### The task
Please put the records from the line containing "Locate an element" through the line containing "(348, 592).", inclusive, into a numbered list, skipping blank lines. Leave the pictures out of the list.

### Dataset content
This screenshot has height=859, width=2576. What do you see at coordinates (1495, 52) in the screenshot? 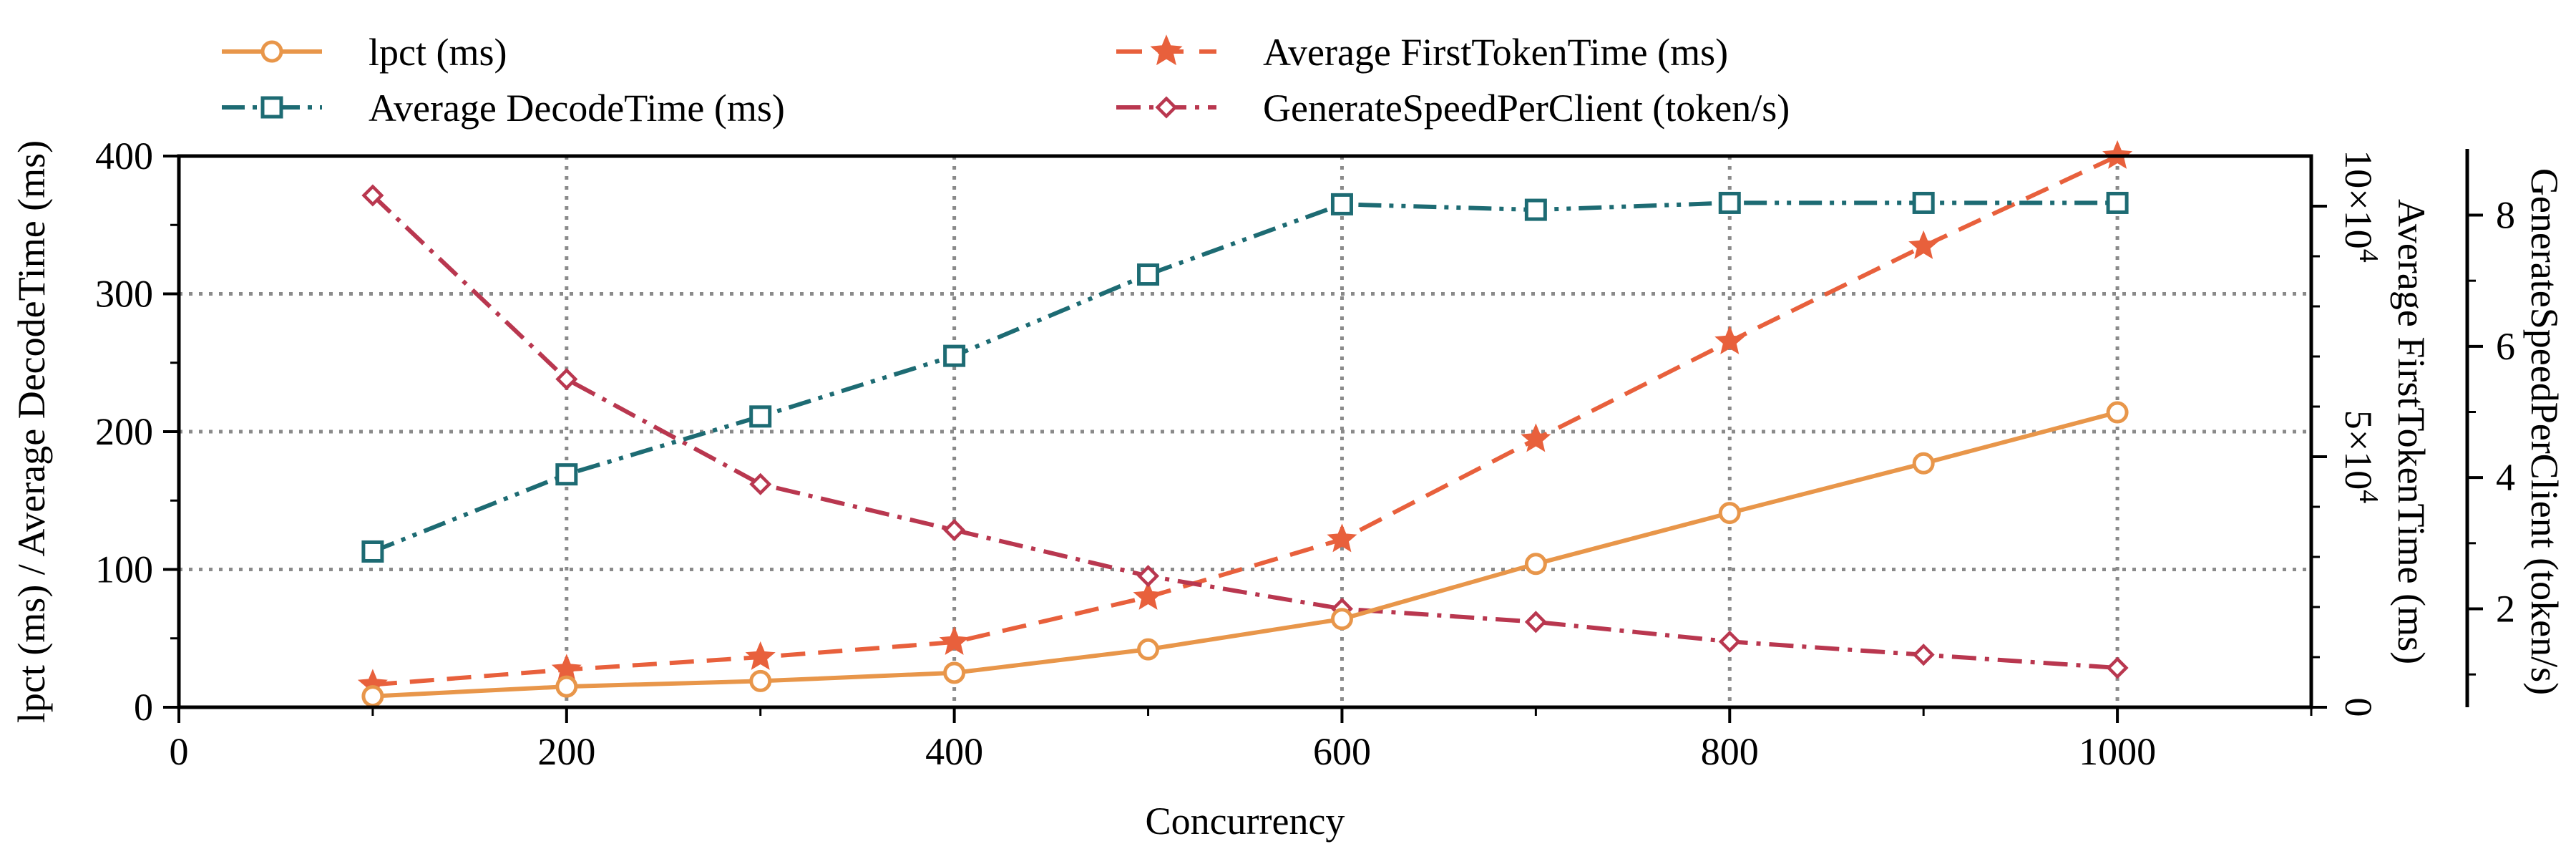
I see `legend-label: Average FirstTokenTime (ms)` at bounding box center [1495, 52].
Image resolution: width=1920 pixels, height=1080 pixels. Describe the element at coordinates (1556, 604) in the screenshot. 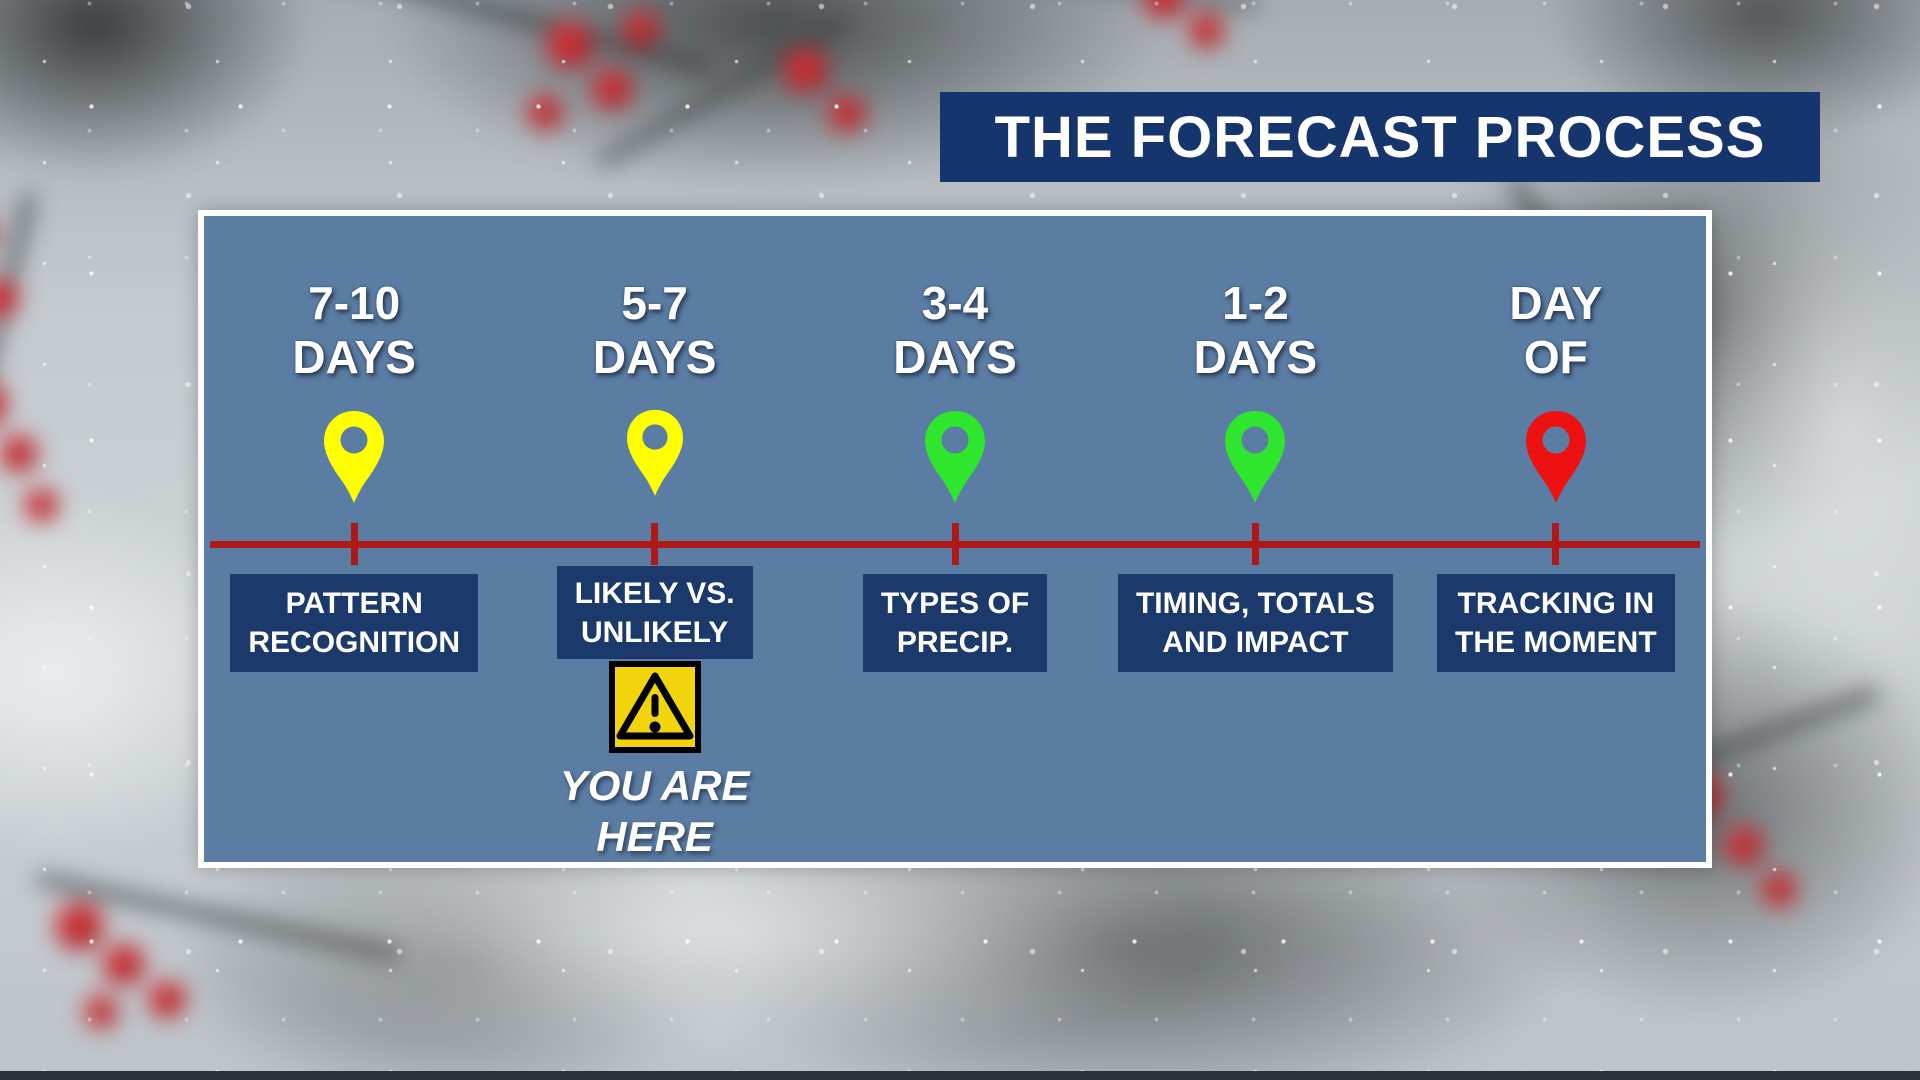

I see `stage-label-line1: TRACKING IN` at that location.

==

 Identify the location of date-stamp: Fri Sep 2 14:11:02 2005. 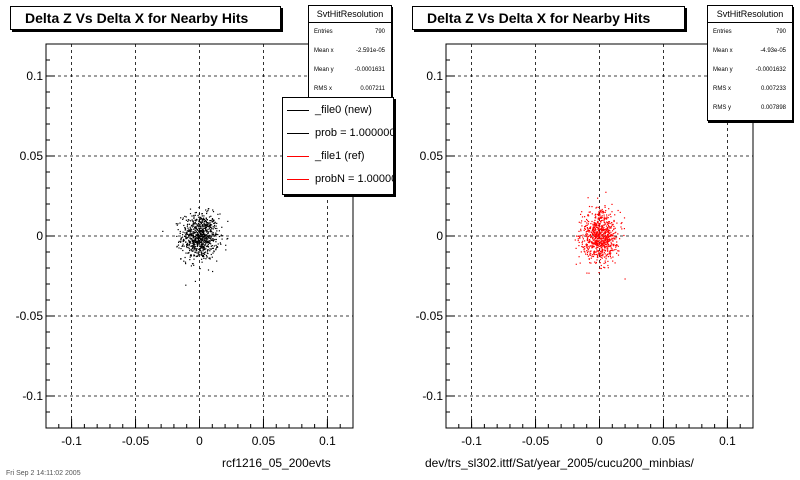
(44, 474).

...

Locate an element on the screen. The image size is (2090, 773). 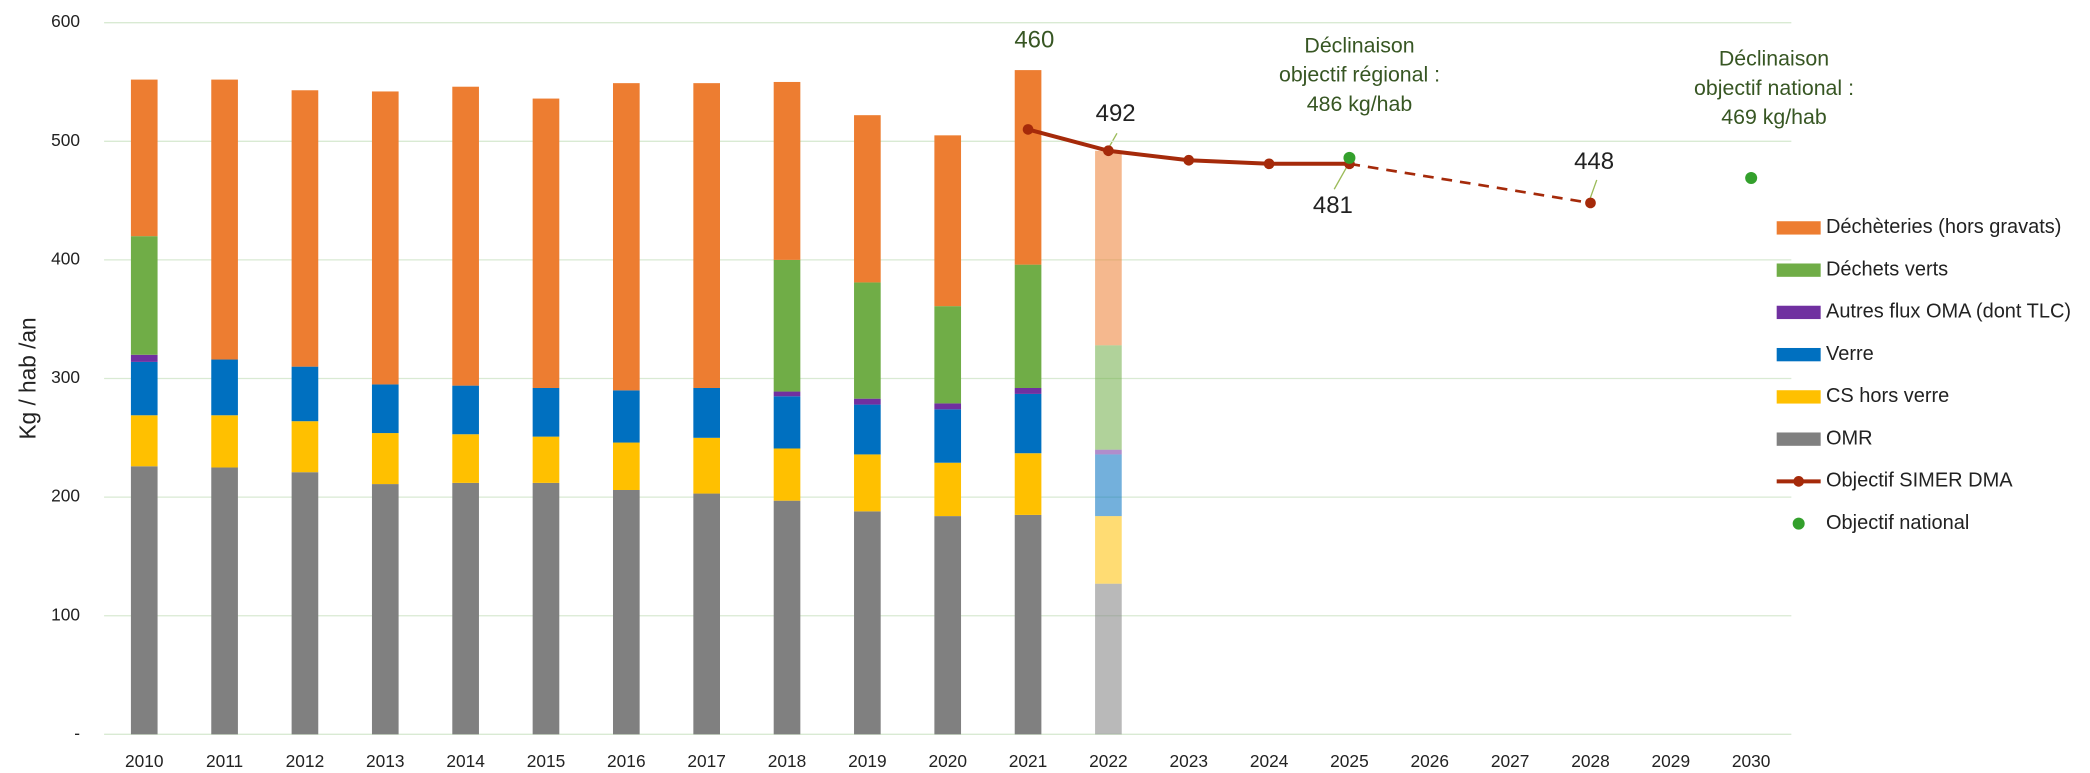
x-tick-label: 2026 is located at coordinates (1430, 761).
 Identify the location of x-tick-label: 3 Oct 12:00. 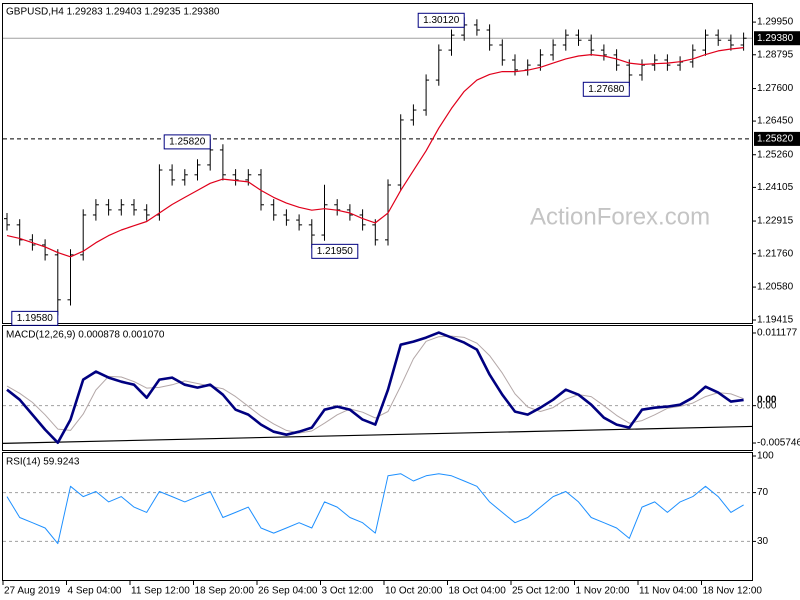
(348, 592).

### Completed task
1. Locate an element on the screen. The image size is (2090, 773). 
2. x-tick-label: 2026 is located at coordinates (1430, 761).
3.  Identify the location of x-tick-label: 3 Oct 12:00. 
4. (348, 592).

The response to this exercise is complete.